La chiamata che Gesù mi rivolge è a seguirlo, non a stare ferma nelle mie certezze e comodità. Gesù è sempre in movimento; è l’uomo che cammina.
Gesù passa, vede e sceglie. Non è uno sguardo distratto e gettato a caso, ma uno sguardo di intensissimo amore. E chiama. La chiamata da parte di Gesù è grazia, è dono. La mia decisione è solo risposta. Non c’è alcuna autocandidatura da parte mia. La sequela non è una conquista, ma un essere conquistata. È Lui che per primo mi ama e così come sono, senza meriti da parte mia, mi chiama. E Gesù mi chiama a restare con Lui non per qualche tempo, ma in maniera definitiva.

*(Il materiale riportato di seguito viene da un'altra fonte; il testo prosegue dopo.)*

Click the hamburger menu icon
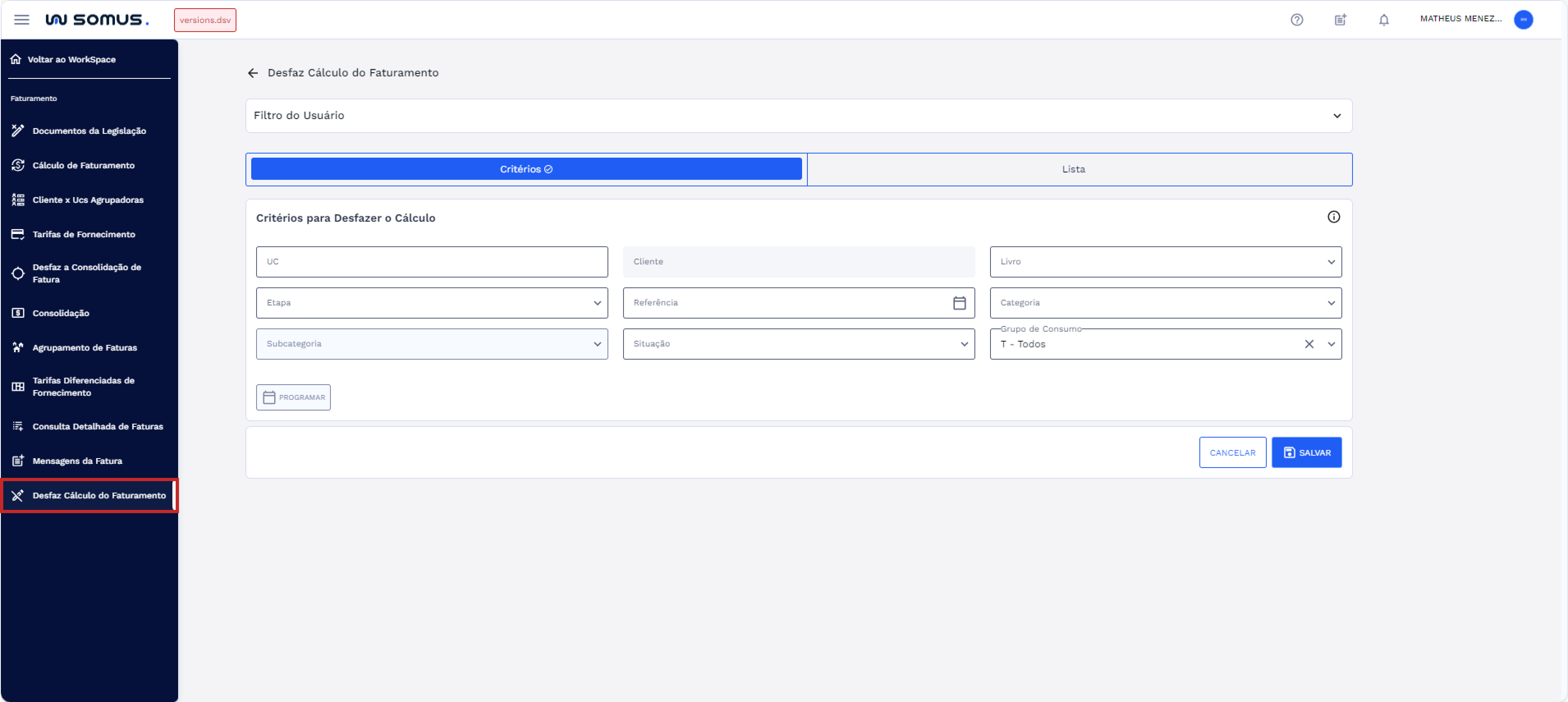 click(x=21, y=19)
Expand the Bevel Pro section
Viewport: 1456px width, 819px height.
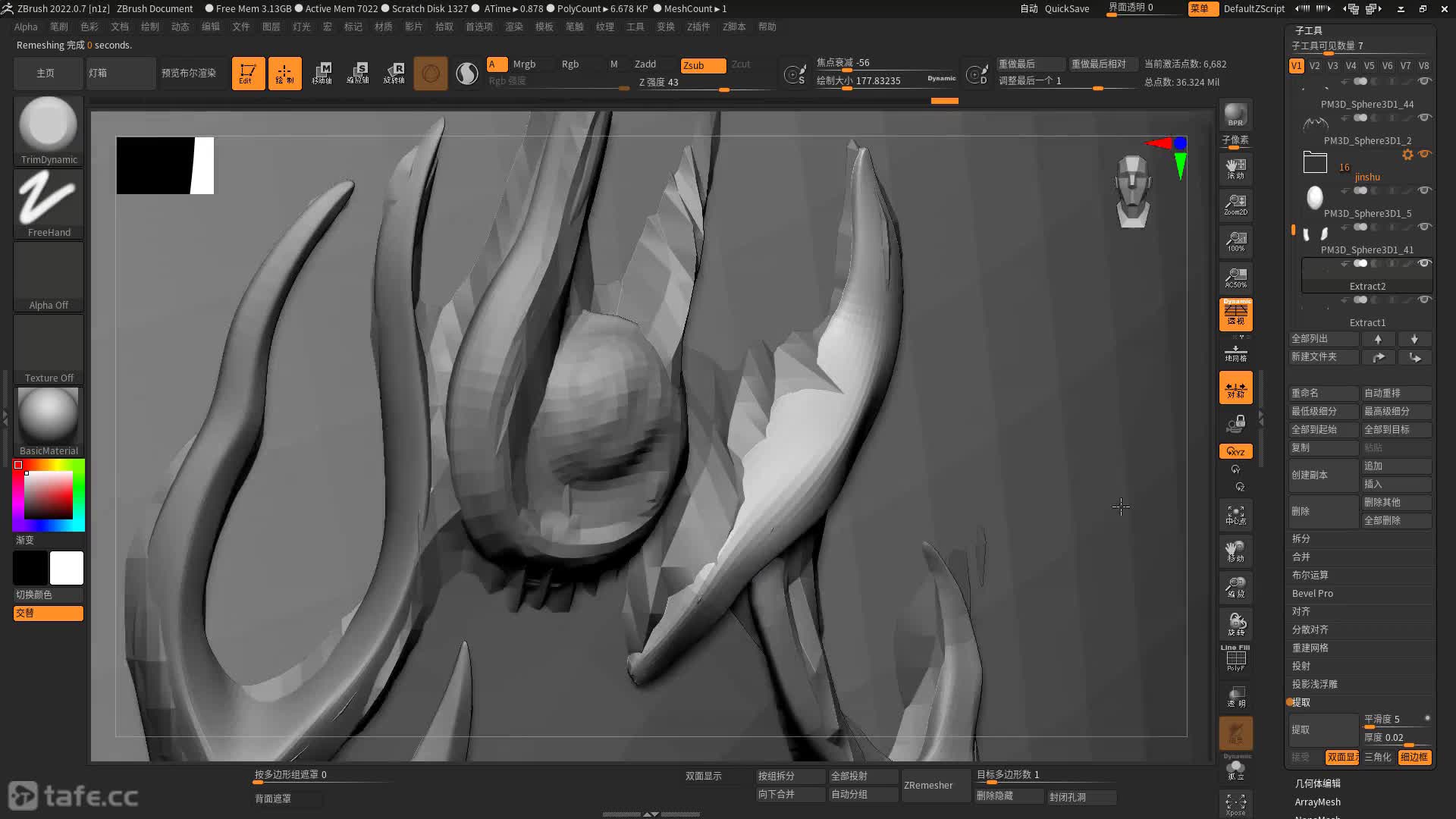(1312, 593)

Non serve più quanto sapevo fare. Sono chiamata a lasciare che Cristo faccia in me e con me qualcosa di nuovo. E la risposta è caratterizzata da prontezza e gioia senza rimpianto, subito. La risposta è un dono totale, caratterizzata da un distacco totale con la realtà precedente. E qui si gioca la mia fede perché, senza chiedere spiegazioni, mi affido interamente a Lui. Non perdo qualcosa, ma ritrovo Qualcuno che dà senso alla mia vita.
Anche oggi Gesù continua a passare accanto a me, mi vede col suo sguardo carico d'amore, mi chiama a fare quel passo concreto di fedeltà a Lui e io in ogni gesto decido se seguirlo o meno.
Lo seguo fidandomi della sua Parola che mi chiede di fidarmi e affidarmi?

Signore, ti chiedo oggi di aiutarmi ad essere aperta all’incontro con Te, che vieni con la tua Parola, che è viva ed efficace, che è sorgente di vita nuova. Fa’ che la tua Parola abiti in me e io possa portarti a tutti, con gioia.